HCFA tells modifier positions
Wont recognize -60 for Altered Surgical Field; will study -25
The Health Care Financing Administration has issued a memorandum on CPT modifier -60 (Altered Surgical Field) requesting that physicians continue to use the -22 modifier to indicate that the circumstances encountered in a procedure was unusual.
HCFA said that "in 2001, CPT added the -60 modifier for "Altered Surgical Field. We believe modifier -60 was added because surgeons wanted to clarify the factors that should be considered to justify the use of modifier -22 (unusual procedural services), and to remove the discretion of the payers about whether a procedure were indeed unusual."
The instruction of the -60 modifier is that it be used on procedures which "involve significantly increased operative complexity and/or time in a significantly altered surgical field resulting from the effects of prior surgery, marked scarring, adhesions, inflammation or distorted anatomy...."
HCFA said that recognition of the -60 modifier will result in its routine use with a variety of procedures that are typically performed in infants (and already valued as being performed in an individual less than 10 kg). "The instructions for the use of the -60 modifier would also add it to procedures such as 27134-8, revisions in total hip arthroplasty," HCFA said. "Again, the value of the additional work is reflected in these codes.
"We also believe that verification of the status of an altered surgical field will be difficult for our contractors. Manual review of these claims, which are likely to be more frequent than claims carrying the current -22 modifier, is likely to consume considerable contractor medical review effort with objective verification of the altered surgical field [that is] difficult or impossible.
"We believe that the -22 modifier, which requires documentation that the procedure was unusual, is sufficient to allow carriers to adjust the compensation of physician when the service is beyond the expected variation in work of a procedure."

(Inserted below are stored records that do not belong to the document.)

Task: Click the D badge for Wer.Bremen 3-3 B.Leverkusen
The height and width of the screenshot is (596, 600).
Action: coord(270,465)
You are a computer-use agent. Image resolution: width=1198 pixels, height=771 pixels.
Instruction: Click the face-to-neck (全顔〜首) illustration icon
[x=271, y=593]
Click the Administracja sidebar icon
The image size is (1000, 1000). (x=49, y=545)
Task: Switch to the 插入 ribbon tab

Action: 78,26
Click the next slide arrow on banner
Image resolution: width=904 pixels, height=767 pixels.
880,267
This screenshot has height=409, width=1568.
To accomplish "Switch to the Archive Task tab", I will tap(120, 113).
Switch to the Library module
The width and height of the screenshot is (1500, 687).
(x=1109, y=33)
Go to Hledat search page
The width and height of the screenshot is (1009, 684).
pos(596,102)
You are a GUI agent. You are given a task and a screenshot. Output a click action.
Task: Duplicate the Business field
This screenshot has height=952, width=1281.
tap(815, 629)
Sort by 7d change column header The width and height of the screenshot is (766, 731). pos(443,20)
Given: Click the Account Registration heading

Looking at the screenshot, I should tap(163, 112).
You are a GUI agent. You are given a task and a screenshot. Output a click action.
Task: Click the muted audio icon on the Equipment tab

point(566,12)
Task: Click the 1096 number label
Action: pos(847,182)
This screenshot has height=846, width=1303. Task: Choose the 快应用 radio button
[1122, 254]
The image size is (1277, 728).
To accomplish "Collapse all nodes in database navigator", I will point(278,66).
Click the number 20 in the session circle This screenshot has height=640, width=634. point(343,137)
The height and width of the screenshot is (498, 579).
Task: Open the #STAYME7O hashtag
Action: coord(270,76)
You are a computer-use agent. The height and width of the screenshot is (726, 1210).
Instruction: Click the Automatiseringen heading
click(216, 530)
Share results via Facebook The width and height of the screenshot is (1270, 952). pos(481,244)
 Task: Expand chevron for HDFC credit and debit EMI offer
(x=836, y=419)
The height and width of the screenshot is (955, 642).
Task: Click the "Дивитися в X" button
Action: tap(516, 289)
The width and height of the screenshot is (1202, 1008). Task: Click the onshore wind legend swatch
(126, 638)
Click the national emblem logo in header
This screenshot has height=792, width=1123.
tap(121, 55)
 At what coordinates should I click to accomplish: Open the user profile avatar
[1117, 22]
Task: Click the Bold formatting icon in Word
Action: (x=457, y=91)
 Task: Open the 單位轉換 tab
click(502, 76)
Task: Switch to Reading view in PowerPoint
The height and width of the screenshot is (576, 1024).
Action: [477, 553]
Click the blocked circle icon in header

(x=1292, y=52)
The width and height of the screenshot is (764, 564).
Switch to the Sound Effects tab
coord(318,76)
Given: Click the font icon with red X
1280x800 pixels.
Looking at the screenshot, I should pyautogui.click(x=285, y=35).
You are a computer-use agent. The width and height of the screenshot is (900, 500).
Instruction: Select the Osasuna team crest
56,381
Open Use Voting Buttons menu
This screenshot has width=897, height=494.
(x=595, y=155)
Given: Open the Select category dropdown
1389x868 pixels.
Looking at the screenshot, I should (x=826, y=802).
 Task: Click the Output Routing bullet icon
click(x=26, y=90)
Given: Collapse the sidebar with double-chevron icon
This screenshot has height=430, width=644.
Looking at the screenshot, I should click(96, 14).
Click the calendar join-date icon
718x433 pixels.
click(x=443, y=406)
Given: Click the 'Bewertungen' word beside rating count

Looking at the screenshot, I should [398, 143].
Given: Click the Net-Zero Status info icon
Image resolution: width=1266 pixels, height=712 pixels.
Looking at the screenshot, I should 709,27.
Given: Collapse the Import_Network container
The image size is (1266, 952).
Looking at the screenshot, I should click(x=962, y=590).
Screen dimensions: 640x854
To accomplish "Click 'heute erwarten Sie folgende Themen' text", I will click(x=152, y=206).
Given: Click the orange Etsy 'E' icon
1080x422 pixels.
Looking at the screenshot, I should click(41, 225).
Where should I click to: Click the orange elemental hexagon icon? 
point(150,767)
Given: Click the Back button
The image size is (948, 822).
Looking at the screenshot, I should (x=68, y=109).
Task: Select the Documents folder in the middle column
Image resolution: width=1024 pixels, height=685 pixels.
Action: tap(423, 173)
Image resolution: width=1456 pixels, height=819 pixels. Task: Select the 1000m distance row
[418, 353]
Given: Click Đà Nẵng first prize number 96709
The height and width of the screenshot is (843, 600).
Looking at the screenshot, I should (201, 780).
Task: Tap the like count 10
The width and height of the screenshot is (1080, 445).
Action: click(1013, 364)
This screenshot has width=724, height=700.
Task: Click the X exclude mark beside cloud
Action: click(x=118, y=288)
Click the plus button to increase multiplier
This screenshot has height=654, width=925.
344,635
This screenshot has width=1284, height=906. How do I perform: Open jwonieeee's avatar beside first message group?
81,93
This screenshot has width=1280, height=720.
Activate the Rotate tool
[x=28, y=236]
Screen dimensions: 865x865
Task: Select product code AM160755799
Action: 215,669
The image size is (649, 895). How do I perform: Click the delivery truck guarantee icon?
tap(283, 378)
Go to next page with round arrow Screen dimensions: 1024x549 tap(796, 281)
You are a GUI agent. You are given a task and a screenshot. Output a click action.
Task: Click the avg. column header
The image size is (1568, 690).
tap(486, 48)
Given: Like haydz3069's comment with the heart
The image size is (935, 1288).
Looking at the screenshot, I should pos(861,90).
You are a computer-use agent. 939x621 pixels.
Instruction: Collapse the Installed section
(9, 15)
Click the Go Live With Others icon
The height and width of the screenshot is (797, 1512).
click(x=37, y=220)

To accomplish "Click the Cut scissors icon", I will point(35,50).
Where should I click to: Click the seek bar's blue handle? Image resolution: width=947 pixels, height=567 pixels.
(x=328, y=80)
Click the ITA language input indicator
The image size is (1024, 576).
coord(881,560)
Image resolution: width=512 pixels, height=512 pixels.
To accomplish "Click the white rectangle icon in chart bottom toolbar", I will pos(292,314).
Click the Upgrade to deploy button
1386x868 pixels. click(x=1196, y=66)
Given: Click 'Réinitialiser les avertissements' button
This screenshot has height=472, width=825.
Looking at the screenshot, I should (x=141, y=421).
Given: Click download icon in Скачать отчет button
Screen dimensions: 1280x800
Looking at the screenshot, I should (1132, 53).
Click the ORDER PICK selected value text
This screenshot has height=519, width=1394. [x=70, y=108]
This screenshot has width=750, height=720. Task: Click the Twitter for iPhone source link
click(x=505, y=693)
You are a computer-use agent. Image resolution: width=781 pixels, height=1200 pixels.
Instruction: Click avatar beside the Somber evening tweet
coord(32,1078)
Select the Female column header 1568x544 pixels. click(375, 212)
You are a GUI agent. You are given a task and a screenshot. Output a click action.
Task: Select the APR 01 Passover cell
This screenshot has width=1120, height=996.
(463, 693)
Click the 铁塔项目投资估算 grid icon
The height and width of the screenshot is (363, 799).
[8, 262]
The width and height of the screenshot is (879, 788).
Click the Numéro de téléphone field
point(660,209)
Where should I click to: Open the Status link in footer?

HCFA also said it has received many questions and concerns about a series of Correct Coding Edits that require, for payment, a -25 modifier to be appended to an Evaluation and Management (E/M) Service when that service is billed on the same day as certain XXX global procedures. HCFA said it has the project under review and will announce any changes in these edits when a decision is made.
This particular series of Correct Coding Edits were implemented on Oct. 31, 2000. During the past year HCFA said it sent the proposed edits to medical specialty societies for review and comment before finalizing these series of edits. HCFA said, "this is a correct coding policy. Many XXX global procedures include pre-, intra-, and postprocedure physician work. Unless a separately identifiable E/M service is provided, it is inappropriate to bill separately for physician work already included in the XXX global procedure. Using the -25 modifier with an E/M service identifies the service as separately identifiable from the work associated with the XXX global procedure and will assist physicians in coding their claims correctly.
"When the -25 modifier is appended to the E/M service, then both the E/M service and the XXX global procedure will be paid. If the -25 modifier is not appended then only the XXX global procedure will be paid. Not all XXX global procedures are involved and this requirement is limited to E/M services billed by the same physician on the same patient on the same day as the XXX global procedure."